START RECORDS PROVIDED

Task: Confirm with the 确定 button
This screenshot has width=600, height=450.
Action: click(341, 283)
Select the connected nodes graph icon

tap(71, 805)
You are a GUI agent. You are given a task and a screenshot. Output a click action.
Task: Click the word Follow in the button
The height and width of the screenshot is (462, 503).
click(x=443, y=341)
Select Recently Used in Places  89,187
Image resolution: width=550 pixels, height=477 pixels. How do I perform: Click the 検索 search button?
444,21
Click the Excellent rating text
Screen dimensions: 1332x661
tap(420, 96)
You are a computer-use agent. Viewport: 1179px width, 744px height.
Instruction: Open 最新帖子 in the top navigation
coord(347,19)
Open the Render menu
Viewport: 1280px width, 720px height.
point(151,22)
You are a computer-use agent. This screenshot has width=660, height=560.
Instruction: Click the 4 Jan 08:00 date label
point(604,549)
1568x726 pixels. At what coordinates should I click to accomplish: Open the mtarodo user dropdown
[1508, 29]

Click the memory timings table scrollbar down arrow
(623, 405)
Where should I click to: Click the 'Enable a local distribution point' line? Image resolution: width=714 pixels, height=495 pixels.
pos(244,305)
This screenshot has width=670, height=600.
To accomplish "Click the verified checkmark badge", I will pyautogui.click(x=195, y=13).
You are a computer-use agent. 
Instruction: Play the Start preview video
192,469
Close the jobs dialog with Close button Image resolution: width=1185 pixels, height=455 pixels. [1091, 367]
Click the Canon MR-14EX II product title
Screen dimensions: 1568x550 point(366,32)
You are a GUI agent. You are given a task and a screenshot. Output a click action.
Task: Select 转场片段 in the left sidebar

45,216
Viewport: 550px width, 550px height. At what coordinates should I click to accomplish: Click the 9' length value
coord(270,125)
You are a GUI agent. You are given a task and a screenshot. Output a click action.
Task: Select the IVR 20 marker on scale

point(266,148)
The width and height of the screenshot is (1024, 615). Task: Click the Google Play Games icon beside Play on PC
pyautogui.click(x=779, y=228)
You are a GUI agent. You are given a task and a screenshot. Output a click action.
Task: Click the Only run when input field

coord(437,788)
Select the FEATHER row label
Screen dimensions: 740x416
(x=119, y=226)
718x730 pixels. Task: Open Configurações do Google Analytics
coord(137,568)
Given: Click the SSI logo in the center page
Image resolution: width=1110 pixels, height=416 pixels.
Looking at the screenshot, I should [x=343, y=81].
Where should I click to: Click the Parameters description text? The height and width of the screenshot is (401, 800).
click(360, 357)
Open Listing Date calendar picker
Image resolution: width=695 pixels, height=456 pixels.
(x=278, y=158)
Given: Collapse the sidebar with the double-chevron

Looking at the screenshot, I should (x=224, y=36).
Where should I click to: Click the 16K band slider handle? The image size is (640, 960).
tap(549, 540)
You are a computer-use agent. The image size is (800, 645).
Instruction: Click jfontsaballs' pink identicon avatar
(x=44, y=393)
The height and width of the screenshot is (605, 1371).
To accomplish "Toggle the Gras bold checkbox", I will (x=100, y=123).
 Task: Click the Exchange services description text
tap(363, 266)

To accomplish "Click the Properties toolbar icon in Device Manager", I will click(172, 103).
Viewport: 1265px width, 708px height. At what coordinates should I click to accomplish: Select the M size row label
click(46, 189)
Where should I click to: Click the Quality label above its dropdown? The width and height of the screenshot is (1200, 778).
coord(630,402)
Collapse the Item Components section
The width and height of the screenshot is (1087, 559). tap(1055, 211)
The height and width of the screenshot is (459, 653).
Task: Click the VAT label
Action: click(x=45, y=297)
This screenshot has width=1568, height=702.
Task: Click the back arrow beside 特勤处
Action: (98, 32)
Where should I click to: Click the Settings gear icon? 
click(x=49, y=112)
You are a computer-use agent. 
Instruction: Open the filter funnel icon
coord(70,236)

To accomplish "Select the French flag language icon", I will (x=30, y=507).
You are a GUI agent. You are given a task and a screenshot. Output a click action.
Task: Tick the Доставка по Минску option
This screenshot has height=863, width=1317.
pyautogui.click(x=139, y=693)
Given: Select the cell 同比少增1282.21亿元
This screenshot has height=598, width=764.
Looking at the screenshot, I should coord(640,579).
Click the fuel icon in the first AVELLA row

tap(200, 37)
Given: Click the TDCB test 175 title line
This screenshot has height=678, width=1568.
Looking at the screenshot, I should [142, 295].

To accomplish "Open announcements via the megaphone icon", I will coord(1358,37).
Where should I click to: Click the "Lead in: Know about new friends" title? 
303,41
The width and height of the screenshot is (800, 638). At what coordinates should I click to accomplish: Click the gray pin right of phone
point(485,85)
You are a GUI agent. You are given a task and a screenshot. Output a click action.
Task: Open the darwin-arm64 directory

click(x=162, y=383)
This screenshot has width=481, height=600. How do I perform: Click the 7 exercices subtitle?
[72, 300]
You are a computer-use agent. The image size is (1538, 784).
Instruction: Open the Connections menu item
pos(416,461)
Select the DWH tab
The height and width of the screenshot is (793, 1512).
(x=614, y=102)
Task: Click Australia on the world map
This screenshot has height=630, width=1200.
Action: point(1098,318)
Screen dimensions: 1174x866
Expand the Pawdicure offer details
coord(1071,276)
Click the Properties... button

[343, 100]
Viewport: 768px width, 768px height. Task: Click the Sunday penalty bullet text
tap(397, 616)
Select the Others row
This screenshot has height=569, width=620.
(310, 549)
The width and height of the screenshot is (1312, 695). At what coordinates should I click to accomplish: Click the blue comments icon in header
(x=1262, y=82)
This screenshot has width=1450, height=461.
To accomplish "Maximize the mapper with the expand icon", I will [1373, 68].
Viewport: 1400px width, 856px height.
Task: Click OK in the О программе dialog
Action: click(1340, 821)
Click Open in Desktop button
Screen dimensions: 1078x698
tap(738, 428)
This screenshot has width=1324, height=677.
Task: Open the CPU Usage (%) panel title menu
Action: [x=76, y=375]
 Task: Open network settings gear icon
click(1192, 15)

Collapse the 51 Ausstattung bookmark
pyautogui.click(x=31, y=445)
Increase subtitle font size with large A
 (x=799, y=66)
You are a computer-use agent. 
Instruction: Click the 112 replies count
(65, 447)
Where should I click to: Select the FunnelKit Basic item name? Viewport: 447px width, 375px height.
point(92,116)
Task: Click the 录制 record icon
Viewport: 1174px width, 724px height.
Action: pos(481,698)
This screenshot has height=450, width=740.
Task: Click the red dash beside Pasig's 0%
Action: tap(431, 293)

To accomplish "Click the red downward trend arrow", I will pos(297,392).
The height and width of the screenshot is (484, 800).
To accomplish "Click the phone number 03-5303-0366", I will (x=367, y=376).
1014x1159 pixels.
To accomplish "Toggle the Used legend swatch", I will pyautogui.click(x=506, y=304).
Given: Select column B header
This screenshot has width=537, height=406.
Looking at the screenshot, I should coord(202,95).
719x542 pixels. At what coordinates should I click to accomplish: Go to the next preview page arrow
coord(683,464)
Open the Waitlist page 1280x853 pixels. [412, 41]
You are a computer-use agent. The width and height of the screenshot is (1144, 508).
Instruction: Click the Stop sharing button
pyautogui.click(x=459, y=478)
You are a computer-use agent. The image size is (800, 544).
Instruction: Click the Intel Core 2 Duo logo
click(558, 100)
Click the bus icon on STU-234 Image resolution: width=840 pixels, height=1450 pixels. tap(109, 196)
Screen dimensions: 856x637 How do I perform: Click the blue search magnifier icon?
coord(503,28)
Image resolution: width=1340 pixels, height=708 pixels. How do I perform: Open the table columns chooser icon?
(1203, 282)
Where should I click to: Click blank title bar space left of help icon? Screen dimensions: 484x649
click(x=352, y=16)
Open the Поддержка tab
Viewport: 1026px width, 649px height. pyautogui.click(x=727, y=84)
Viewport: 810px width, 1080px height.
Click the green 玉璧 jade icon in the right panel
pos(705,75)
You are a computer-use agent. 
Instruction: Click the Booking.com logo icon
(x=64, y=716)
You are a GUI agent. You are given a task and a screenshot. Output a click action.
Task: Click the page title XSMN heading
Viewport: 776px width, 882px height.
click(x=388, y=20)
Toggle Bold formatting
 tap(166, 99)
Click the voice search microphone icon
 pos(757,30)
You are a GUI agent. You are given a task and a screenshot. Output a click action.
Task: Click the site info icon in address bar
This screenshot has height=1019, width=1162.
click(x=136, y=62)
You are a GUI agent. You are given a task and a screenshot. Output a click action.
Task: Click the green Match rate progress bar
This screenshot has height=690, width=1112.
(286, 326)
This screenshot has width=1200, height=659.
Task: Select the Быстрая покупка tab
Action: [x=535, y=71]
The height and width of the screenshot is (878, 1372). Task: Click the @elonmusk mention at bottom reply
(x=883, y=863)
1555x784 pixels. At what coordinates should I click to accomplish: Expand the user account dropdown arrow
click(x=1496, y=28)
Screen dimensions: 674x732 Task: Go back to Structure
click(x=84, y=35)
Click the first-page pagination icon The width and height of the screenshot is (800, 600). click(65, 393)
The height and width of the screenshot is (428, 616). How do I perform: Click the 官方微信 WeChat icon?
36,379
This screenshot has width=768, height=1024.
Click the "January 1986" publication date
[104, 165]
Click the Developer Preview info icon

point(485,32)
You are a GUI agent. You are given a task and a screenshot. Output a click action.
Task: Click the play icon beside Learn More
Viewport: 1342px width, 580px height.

END RECORDS PROVIDED

• HOW TO COMPLETE THIS TASK
If a line in the entries includes the word "Used", copy that line out.

• ANSWER TO THE EXERCISE
Select Recently Used in Places  89,187
To accomplish "Toggle the Used legend swatch", I will pyautogui.click(x=506, y=304).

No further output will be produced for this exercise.